Docosahexaenoic acid induces increases in [Ca2+]i via inositol 1,4,5-triphosphate production and activates protein kinase C gamma and -delta via phosphatidylserine binding site: implication in apoptosis in U937 cells

Abstract

We investigated, in monocytic leukemia U937 cells, the effects of docosahexaenoic acid (DHA; 22:6 n-3) on calcium signaling and determined the implication of phospholipase C (PLC) and protein kinase C (PKC) in this pathway.
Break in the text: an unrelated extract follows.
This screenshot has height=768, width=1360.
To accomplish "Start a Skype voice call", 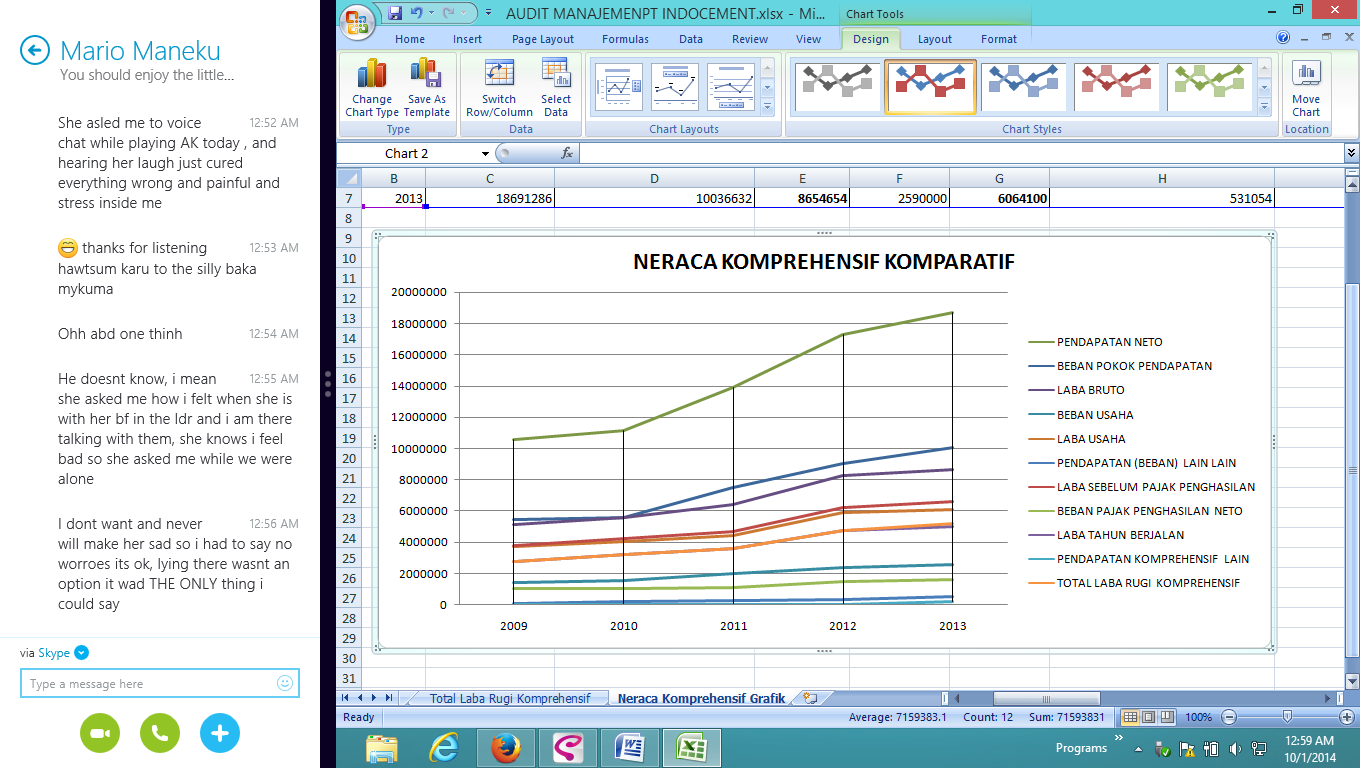I will pyautogui.click(x=160, y=733).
DHA induced dose-dependent increases in [Ca2+]i, which were contributed by intracellular pool, via the production of inositol-1,4,5-triphosphate (IP3) and store-operated Ca2+ (SOC) influx, via opening of Ca2+ release-activated Ca2+ (CRAC) channels. Chemical inhibition of PLC, PKCgamma, and PKCdelta, but not of PKCbeta I/II, PKCalpha, or PKCbetaI, significantly diminished DHA-induced increases in [Ca2+]i. In vitro PKC assays revealed that DHA induced a approximately 2-fold increase in PKCgamma and -delta activities, which were temporally correlated with the DHA-induced increases in [Ca2+]i. In cell-free assays, DHA, but not other structural analogs of fatty acids, activated these PKC isoforms. Competition experiments revealed that DHA-induced activation of both the PKCs was dose-dependently inhibited by phosphatidylserine (PS). Furthermore, DHA induced apoptosis via reactive oxygen species (ROS) production, followed by caspase-3 activation. Chemical inhibition of PKCgamma/delta and of SOC/CRAC channels significantly attenuated both DHA-stimulated ROS production and caspase-3 activity. Our study suggests that DHA-induced activation of PLC/IP3 pathway and activation of PKCgamma/delta, via its action on PS binding site, may be involved in apoptosis in U937 cells.